FasterXML / jackson-dataformats-binary

Uber-project for standard Jackson binary format backends: avro, cbor, ion, protobuf, smile
Apache License 2.0
310 stars 133 forks source link

IonValueDeserializer does not handle getNullValue correctly for a missing property #317

Closed atokuzAmzn closed 2 years ago

atokuzAmzn commented 2 years ago

Hello,

Following https://github.com/FasterXML/jackson-dataformats-binary/issues/295, we switched to 2.13 from 2.12 to be able to handle null.struct deserialization correctly but we bumped into a different problem in 2.13

We were trying to deserialize a test input into an entity with an optional IonValue field. We received IndexOutOfBoundsException when this property was missing in the input.

This is the stacktrace of the error:

at ExampleEntityTest.deserialization test without optional data(ExampleEntityTest.groovy:219)
Caused by: java.lang.IndexOutOfBoundsException: 0
at com.amazon.ion.impl.lite.IonContainerLite.get_child(IonContainerLite.java:663)
at com.amazon.ion.impl.lite.IonContainerLite.get(IonContainerLite.java:151)
at com.fasterxml.jackson.dataformat.ion.IonParser.getIonValue(IonParser.java:424)
at com.fasterxml.jackson.dataformat.ion.IonParser.getEmbeddedObject(IonParser.java:442)
at com.fasterxml.jackson.dataformat.ion.ionvalue.IonValueDeserializer.getNullValue(IonValueDeserializer.java:61)
at com.fasterxml.jackson.dataformat.ion.ionvalue.IonValueDeserializer.getNullValue(IonValueDeserializer.java:32)
at com.fasterxml.jackson.databind.JsonDeserializer.getAbsentValue(JsonDeserializer.java:350)
at com.fasterxml.jackson.databind.deser.impl.PropertyValueBuffer._findMissing(PropertyValueBuffer.java:203)
at com.fasterxml.jackson.databind.deser.impl.PropertyValueBuffer.getParameters(PropertyValueBuffer.java:158)
at com.fasterxml.jackson.databind.deser.ValueInstantiator.createFromObjectWith(ValueInstantiator.java:288)
at com.fasterxml.jackson.databind.deser.impl.PropertyBasedCreator.build(PropertyBasedCreator.java:202)
at com.fasterxml.jackson.databind.deser.BeanDeserializer._deserializeUsingPropertyBased(BeanDeserializer.java:518)

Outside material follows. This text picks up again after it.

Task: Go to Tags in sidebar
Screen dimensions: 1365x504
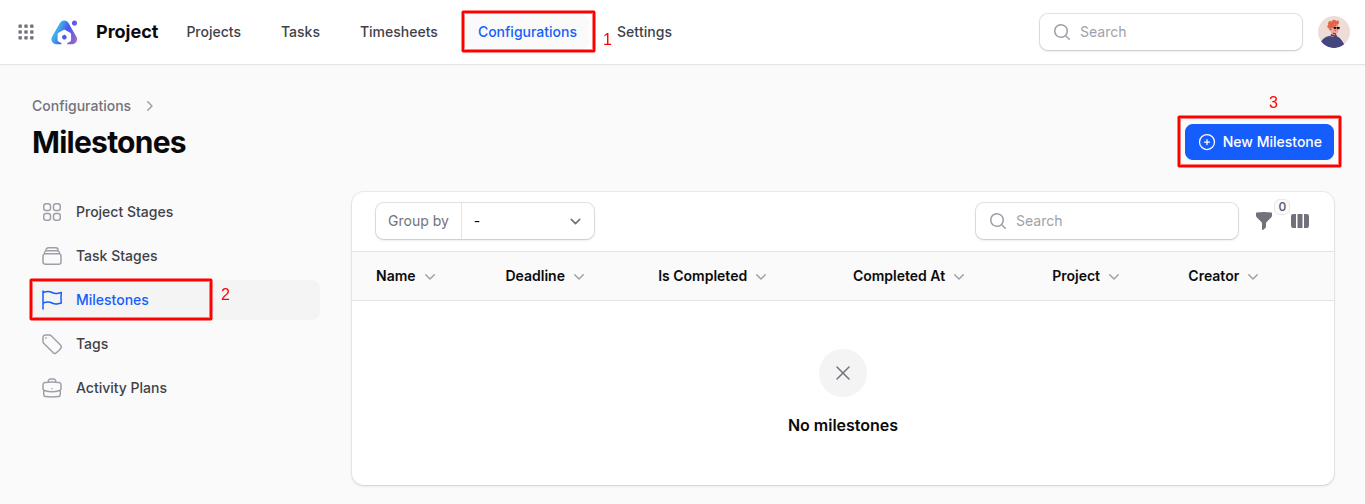Action: tap(91, 344)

The problem occurs when IonValueDeserializer tries to execute the overridden getNullValue for the missing property. In the beginning of this method it tries to get the embedded object from IonParser.

    @Override
    public IonValue getNullValue(DeserializationContext ctxt) throws JsonMappingException {
        try {
            Object embeddedObj = ctxt.getParser().getEmbeddedObject();
    ...

    }

IonParser's getEmbeddedObject method basically checks the token first but since in our case _currToken is END_OBJECT for the missing property so it skips the whole method and fallback to getIonValue().

Now in getIonValue _currToken is assigned to JsonToken.VALUE_EMBEDDED_OBJECT directly and it tries to write reader into an IonList. But since there is nothing to read for a missing property no IonValue is written into IonList.

And since there is no size check, in the next line when it tries to access the first value in the list we get an java.lang.IndexOutOfBoundsException

    @SuppressWarnings("resource")
    private IonValue getIonValue() throws IOException {
        if (_system == null) {
            throw new IllegalStateException("This "+getClass().getSimpleName()+" instance cannot be used for IonValue mapping");
        }
        _currToken = JsonToken.VALUE_EMBEDDED_OBJECT;
        IonList l = _system.newEmptyList();
        IonWriter writer = _system.newWriter(l);
        writer.writeValue(_reader);
        IonValue v = l.get(0);
        v.removeFromContainer();
        return v;
    }

    @Override
    public Object getEmbeddedObject() throws IOException {
        if (_currToken == JsonToken.VALUE_EMBEDDED_OBJECT) {
            switch (_reader.getType()) {
            case TIMESTAMP:
                return _reader.timestampValue();
            case BLOB:
            case CLOB:
                return _reader.newBytes();
            // What about CLOB?
            default:
            }
        }
        return getIonValue();
    }

Can someone confirm if this is a bug or not?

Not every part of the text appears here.